People inched out of their offices, stunned. We headed for the one house on site that had a television. The gardener, the workers from the farm and housekeeping had found there way there as well. Twelve or 14 of us watched in shock. Frivolous, silly thoughts sometimes popped into my head. I thought it was strangely funny that this was the first time that the full staff had gathered in this setting – to watch television – something we had never done before. Perhaps it was my mind’s defense system, trying to distract me while it processed what my eyes were seeing. We watched in complete, odd silence. When the first tower collapsed I uttered the only word that was spoken that morning in that room – a monosyllabic expletive. The second tower collapsed. There was nothing to say.
People prepared to leave. I went back to my office. In what was a minor miracle, my sister Penny got through on the phone, calling from Windsor, Ontario. She was crying , worried about my safety. How silly that was I thought. I’m 60 miles from there. People at the drugstore where she worked were also crying. The border at Detroit was closed. F-16’s were patrolling the skies. How silly that was I thought. This is done. Almost 700 miles to the west, in another country, parents were taking their kids out of school. How silly I thought.
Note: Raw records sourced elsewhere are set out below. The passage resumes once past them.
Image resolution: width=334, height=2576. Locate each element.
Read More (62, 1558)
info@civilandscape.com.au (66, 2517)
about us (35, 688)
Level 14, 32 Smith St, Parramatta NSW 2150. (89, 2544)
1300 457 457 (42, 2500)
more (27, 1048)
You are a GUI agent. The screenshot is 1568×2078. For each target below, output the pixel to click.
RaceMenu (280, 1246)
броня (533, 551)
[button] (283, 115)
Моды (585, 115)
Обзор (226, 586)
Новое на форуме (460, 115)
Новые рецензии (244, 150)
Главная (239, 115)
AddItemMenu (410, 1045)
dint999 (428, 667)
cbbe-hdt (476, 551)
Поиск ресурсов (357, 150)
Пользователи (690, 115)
My wife – who also worked at Glynwood – and I left to pick up my step-daughter Julia at O’Neill High School in Highland Falls. We didn’t say much if anything on the way there. I felt OK until we got to Bear Mountain Bridge. There was bumper to bumper traffic heading home across the bridge, traveling east. The bridge and the approach to it from the Palisades were jammed. I had never seen that before. It hit me. We were the only car going west across the bridge. It felt very very wrong to be going in that direction. I felt shaken. We were not safe.
The kids at the school had been told next to nothing. Rumours were rampant. I was surprised how calm it was inside. More a feeling of light confusion, an unexplained day off school. Not panic, fear or disbelief.
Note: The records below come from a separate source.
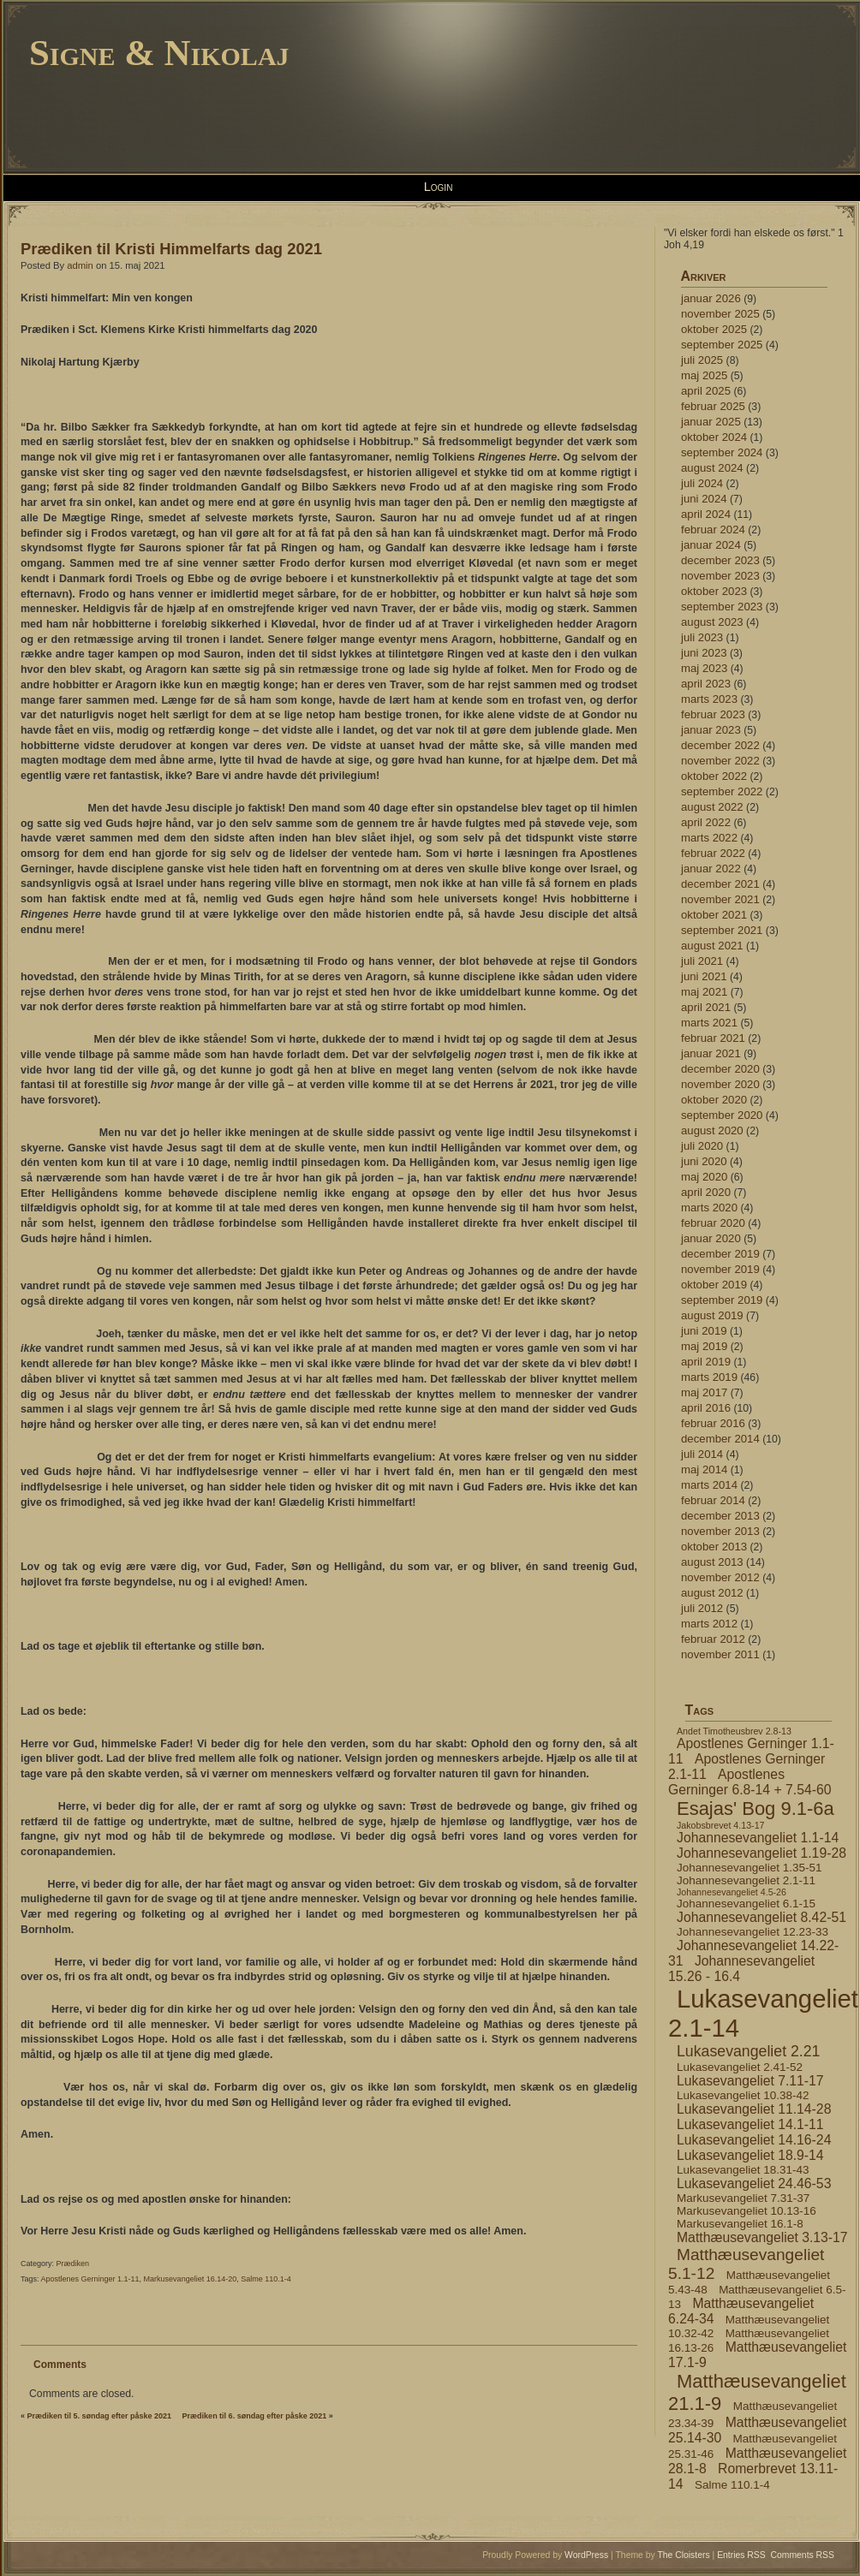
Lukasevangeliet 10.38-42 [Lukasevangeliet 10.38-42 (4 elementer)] (743, 2095)
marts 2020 (709, 1207)
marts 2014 (709, 1484)
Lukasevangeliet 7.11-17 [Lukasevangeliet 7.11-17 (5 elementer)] (750, 2080)
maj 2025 (704, 375)
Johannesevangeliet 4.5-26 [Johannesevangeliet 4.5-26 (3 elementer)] (731, 1892)
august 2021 (712, 945)
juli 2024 (702, 483)
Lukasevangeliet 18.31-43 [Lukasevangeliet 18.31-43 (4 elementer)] (743, 2169)
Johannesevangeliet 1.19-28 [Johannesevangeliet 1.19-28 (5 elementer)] (761, 1853)
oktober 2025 (714, 329)
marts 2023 (709, 699)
We drove back to Bear Mountain Bridge. Traffic was no better. I was in utter disbelief that they were still collecting the one dollar bridge fee. The definition of ludicrous. I felt a surge of anger. Someone continuing to do their job when their job was of absolutely no consequence. A silly thought wafts in… a man pushing a lawn mower in the middle of the desert.
I remember very little else of that day. I worried about not being able to get through to my two sons. Worried about them worrying. It’s not silly when it’s your own kids. A lot of repetitive television that night – as though somehow the story might change. As though there would be answers. As though there was sense to be made of it.
I don’t know if it was that night or a few nights later. I lay in bed, not sleeping. It was around 2:00 in the morning. I heard what had become a very noticeably absent sound – an airplane in the distance. It had to be a military transport. It had that sound. It was traveling north along the Hudson. Headed for Stewart no doubt. It seemed to be flying in slow motion. It made a low, mournful, sad sound that seemed to drone on and on forever. I felt frightened. I felt like a child.
I recently asked my oldest brother Len for a vivid memory from September 11 and its aftermath. He said that Highway 401 – the thruway that runs from Windsor-Detroit to Montreal – had trucks backed up for many miles for several days because of the closed border. For all those miles along the shoulder of the road they had placed porta-johns for the benefit of the truck drivers. One last silly thought.